#### [SHORT PROBLEM A]
Reproduce the listing below verbatim, everything from its first line down to the line containing "Skopje (711, 699)", with both ends included.

#### [EXCERPTED PASSAGE]

==========

Saab 900 Turbo: Sweden’s champion

The Saab 900 Turbo was the car that truly popularised mainstream turbocharging, transforming a mid-sized family car into a missile with supercar overtaking powers.

It built on the success of the 99 Turbo, the world’s first mass-produced turbo car, and its unusual design, clothing equally unusual engineering, made it one of the more fascinating cars of its era.

Saab’s biggest-selling car, we look back at what made it so great.

Saab’s 99 saloon had been doing very nicely for nearly a decade when, for the 1978 model year, engineers at Trollhättan added a Garrett turbo to its Triumph-derived slant-four engine.

Saab 99 Turbo
Saab 99 Turbo

While BMW and Porsche were specifically looking for performance from their specialist turbo models, Saab went down the forced induction route mainly to meet California’s strict emissions limits while maintaining performance without going to the expense of developing a larger engine.

The results were nothing short of sensational, the turbo giving the Saab mid-range acceleration to compete with any sports saloon in the world.

==========

#### [DATASET CONTENT]
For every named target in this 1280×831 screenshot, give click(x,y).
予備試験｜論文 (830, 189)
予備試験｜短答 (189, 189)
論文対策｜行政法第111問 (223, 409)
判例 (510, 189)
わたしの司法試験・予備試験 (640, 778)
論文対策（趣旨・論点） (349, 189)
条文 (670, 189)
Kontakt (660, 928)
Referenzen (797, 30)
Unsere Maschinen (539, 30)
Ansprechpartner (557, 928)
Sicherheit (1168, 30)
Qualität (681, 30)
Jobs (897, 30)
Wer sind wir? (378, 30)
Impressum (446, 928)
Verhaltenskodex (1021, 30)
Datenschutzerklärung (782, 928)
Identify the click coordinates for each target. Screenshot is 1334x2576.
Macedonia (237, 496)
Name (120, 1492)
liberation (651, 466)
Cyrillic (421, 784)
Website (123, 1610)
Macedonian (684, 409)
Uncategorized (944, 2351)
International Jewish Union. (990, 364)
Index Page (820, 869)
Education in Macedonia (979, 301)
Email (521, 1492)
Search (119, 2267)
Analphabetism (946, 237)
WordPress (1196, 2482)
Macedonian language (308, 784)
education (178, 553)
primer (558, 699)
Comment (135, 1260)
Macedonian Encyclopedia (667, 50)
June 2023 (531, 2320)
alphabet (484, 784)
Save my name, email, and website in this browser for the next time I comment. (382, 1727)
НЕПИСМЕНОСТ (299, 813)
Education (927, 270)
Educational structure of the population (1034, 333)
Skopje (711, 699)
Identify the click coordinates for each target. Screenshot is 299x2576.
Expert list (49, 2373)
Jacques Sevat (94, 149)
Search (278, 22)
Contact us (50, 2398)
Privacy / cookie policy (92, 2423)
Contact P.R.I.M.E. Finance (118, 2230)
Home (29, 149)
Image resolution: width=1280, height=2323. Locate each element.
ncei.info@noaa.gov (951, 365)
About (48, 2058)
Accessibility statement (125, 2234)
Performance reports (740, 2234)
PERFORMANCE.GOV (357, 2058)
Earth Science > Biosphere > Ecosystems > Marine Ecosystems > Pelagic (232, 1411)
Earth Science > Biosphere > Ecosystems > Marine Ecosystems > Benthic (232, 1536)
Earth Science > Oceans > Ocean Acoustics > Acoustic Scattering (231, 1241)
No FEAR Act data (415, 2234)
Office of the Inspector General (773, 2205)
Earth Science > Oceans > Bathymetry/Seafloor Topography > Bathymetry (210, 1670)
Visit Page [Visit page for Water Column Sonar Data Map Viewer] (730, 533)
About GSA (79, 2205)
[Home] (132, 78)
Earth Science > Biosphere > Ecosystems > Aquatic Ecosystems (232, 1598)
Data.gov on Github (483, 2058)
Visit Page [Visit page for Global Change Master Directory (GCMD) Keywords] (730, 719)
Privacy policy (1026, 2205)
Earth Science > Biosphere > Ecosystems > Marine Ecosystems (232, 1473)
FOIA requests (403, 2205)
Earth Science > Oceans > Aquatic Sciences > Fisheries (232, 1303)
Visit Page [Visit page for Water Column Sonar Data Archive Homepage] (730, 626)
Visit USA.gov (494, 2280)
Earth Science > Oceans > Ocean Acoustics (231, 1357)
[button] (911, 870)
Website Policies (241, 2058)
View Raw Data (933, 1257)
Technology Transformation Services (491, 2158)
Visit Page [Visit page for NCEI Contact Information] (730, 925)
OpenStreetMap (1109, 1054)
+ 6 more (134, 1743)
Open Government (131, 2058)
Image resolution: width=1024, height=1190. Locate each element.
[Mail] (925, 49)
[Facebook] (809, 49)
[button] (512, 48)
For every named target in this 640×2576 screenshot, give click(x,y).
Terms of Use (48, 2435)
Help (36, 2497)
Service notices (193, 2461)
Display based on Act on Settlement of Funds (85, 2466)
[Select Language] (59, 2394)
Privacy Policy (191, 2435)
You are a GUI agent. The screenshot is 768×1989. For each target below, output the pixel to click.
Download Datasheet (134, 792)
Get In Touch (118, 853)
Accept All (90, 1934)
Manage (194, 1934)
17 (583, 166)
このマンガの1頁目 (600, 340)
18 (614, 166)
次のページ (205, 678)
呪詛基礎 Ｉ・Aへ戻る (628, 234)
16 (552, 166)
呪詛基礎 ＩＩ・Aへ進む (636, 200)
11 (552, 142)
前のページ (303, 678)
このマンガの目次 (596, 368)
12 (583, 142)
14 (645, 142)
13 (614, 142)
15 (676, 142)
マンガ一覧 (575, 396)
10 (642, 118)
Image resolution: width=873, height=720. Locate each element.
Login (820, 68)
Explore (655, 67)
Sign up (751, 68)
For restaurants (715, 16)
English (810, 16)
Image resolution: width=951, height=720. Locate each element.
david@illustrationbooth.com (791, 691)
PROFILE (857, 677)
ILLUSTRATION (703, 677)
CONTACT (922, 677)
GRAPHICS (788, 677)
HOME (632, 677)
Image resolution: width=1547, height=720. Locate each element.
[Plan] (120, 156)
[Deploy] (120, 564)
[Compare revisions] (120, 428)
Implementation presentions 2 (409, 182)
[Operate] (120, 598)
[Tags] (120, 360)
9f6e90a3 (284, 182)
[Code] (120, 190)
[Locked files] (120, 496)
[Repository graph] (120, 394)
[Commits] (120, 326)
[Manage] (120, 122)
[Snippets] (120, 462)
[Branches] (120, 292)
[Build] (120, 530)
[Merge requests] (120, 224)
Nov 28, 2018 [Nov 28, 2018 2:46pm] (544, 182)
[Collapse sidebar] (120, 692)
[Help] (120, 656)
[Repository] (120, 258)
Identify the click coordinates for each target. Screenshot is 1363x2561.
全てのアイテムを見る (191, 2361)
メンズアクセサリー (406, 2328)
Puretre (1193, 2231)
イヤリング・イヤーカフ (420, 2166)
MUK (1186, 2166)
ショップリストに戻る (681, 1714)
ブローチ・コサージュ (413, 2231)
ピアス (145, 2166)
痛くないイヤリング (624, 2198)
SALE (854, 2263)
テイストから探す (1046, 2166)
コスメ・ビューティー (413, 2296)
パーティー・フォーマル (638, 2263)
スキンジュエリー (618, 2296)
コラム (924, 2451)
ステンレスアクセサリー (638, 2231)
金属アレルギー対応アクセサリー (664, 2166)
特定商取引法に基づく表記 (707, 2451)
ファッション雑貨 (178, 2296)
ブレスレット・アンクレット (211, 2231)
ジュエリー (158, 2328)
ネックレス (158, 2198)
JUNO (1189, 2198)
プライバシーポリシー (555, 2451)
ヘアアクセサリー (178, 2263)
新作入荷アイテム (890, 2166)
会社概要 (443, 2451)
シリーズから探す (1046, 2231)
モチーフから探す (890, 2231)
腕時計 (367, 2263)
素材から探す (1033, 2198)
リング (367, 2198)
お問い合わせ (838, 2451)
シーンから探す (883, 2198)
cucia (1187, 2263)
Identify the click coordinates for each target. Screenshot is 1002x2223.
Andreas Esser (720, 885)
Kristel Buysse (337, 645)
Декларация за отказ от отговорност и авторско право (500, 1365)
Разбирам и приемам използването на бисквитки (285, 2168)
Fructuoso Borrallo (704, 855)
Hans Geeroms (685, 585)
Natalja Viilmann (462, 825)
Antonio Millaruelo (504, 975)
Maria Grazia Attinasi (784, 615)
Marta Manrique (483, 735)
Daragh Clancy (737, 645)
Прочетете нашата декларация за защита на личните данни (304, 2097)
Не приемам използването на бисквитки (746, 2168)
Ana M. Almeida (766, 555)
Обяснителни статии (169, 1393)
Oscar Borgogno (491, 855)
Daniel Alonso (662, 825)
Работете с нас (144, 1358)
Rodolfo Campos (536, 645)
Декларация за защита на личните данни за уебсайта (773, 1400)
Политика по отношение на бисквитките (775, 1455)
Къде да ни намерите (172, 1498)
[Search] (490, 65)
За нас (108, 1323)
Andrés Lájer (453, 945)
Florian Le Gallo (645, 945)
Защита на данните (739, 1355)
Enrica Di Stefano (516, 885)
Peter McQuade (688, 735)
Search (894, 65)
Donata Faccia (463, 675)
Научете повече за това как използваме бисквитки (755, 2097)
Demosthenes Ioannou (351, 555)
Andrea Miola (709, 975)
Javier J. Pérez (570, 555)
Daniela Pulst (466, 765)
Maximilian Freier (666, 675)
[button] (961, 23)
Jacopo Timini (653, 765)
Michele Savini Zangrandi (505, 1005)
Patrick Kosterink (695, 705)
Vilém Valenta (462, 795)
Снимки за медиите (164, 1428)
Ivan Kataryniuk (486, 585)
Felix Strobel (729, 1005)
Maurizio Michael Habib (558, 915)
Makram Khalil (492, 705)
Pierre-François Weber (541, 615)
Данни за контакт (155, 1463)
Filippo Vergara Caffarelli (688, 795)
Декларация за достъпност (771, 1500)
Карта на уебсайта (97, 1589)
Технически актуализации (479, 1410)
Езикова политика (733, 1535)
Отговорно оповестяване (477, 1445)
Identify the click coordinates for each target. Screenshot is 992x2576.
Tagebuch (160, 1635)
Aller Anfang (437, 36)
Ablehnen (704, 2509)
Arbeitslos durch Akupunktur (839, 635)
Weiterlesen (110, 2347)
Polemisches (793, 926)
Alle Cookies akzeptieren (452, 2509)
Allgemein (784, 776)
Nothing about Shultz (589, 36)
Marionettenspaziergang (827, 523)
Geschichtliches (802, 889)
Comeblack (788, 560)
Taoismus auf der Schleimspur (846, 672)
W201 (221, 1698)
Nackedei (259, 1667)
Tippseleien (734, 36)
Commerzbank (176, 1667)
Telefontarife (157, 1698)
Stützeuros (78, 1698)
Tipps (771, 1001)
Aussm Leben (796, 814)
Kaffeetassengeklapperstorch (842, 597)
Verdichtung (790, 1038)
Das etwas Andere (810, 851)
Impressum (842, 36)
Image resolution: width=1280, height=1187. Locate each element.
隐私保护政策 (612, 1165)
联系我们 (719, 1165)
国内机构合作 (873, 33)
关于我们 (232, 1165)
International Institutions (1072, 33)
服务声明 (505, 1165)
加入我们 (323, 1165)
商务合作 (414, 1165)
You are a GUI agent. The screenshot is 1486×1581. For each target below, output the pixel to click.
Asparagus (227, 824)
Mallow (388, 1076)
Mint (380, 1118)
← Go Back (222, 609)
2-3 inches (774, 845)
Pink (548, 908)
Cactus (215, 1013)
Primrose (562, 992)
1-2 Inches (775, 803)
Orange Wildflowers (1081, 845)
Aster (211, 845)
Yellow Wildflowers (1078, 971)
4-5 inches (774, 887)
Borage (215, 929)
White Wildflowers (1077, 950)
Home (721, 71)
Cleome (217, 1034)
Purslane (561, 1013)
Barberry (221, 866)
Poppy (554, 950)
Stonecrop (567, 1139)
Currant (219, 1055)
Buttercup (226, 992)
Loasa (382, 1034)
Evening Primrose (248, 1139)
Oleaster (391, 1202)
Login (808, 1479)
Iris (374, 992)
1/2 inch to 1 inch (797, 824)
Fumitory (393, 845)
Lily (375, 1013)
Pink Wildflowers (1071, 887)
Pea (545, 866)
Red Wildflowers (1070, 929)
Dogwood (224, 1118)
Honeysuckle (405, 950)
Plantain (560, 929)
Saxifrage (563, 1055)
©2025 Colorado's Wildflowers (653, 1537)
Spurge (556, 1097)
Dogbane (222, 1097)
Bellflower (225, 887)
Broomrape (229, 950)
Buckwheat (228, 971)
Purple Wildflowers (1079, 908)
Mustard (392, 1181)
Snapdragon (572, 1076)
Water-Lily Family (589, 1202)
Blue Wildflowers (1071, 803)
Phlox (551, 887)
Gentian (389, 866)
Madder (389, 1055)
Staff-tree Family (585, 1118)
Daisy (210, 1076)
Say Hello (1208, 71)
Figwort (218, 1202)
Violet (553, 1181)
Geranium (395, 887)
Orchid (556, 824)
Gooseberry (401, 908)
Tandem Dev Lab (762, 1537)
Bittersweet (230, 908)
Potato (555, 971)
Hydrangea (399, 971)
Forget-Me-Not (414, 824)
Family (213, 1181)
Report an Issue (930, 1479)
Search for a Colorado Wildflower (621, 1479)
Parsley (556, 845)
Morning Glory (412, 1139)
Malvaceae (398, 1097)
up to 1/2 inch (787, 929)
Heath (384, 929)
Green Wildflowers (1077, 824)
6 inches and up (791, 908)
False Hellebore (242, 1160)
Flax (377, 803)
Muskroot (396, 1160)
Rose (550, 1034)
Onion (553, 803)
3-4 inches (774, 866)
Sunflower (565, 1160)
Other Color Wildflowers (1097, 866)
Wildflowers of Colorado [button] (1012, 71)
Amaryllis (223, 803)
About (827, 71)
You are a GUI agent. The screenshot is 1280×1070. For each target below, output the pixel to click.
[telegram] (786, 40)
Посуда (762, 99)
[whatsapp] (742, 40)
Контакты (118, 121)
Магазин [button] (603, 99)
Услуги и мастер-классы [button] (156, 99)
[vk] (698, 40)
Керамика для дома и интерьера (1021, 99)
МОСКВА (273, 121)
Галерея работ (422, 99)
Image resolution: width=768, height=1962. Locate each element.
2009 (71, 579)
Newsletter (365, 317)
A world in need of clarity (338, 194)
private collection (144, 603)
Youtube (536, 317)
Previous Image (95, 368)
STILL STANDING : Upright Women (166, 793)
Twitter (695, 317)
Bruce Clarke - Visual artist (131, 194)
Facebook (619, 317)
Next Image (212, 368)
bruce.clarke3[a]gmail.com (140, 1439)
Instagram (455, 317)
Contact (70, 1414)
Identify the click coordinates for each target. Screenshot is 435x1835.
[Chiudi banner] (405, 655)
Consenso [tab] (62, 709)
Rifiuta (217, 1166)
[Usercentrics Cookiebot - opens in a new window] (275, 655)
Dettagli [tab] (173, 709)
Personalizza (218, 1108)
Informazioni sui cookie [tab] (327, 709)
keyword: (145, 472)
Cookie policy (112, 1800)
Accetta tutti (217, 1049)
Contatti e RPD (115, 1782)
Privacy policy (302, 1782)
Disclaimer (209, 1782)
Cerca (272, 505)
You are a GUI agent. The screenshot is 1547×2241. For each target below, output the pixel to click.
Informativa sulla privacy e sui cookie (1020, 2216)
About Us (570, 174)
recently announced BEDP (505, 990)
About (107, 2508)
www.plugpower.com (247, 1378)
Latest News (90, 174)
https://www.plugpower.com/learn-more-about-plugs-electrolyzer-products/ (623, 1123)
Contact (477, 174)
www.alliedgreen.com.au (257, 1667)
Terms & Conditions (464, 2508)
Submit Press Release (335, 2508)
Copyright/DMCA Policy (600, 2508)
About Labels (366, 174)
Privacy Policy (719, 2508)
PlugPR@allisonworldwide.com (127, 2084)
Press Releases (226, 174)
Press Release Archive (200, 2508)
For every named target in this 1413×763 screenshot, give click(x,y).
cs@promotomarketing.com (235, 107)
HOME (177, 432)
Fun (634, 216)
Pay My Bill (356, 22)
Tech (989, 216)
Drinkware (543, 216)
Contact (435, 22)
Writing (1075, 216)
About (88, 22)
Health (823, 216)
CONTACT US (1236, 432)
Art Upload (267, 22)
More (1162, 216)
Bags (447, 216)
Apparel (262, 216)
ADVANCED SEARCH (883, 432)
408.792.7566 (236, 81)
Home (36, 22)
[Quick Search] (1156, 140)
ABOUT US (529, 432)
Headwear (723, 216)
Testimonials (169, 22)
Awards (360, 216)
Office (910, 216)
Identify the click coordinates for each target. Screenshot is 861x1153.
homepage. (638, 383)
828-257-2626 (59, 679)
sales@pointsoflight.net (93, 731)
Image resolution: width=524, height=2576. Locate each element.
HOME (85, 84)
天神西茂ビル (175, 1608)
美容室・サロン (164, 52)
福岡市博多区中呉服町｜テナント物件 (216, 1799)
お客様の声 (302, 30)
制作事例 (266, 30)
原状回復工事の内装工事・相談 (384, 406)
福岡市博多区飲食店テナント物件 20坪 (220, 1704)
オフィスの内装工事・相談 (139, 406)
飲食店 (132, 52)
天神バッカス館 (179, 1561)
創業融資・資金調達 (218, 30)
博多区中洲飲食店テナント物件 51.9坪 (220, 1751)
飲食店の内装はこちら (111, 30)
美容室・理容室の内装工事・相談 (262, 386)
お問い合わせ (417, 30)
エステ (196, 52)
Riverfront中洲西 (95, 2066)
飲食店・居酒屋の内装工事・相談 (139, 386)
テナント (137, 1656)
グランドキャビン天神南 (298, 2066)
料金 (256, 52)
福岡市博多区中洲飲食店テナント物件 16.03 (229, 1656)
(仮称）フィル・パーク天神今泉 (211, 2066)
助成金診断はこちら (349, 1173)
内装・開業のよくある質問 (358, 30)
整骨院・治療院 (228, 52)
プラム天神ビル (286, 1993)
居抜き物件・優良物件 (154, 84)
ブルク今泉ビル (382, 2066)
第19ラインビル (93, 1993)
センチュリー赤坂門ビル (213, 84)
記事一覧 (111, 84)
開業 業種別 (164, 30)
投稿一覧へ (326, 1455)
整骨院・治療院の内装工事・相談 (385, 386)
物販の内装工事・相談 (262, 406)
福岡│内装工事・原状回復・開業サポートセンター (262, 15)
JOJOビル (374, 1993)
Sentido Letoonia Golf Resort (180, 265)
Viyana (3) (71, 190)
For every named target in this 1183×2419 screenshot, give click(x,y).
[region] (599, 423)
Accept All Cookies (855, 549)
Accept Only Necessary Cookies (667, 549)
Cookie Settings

==========

#### [SHORT PROBLEM B]
Answer the following from the Saab 900 Turbo text above.
(i) Which car does the text call the world's first mass-produced turbo car?
(ii) For which model year was a turbo added to the Saab 99?
(iii) Whose emissions limits did Saab mainly aim to meet with forced induction?

#### [TASK SOLUTION A]
For every named target in this 1280×831 screenshot, give click(x,y).
予備試験｜論文 (830, 189)
予備試験｜短答 (189, 189)
論文対策｜行政法第111問 (223, 409)
判例 (510, 189)
わたしの司法試験・予備試験 (640, 778)
論文対策（趣旨・論点） (349, 189)
条文 (670, 189)
Kontakt (660, 928)
Referenzen (797, 30)
Unsere Maschinen (539, 30)
Ansprechpartner (557, 928)
Sicherheit (1168, 30)
Qualität (681, 30)
Jobs (897, 30)
Wer sind wir? (378, 30)
Impressum (446, 928)
Verhaltenskodex (1021, 30)
Datenschutzerklärung (782, 928)
Identify the click coordinates for each target. Screenshot is 1334x2576.
Macedonia (237, 496)
Name (120, 1492)
liberation (651, 466)
Cyrillic (421, 784)
Website (123, 1610)
Macedonian (684, 409)
Uncategorized (944, 2351)
International Jewish Union. (990, 364)
Index Page (820, 869)
Education in Macedonia (979, 301)
Email (521, 1492)
Search (119, 2267)
Analphabetism (946, 237)
WordPress (1196, 2482)
Macedonian language (308, 784)
education (178, 553)
primer (558, 699)
Comment (135, 1260)
Macedonian Encyclopedia (667, 50)
June 2023 (531, 2320)
alphabet (484, 784)
Save my name, email, and website in this browser for the next time I comment. (382, 1727)
НЕПИСМЕНОСТ (299, 813)
Education (927, 270)
Educational structure of the population (1034, 333)
Skopje (711, 699)

#### [TASK SOLUTION B]
(i) The Saab 99 Turbo.
(ii) The 1978 model year.
(iii) California's.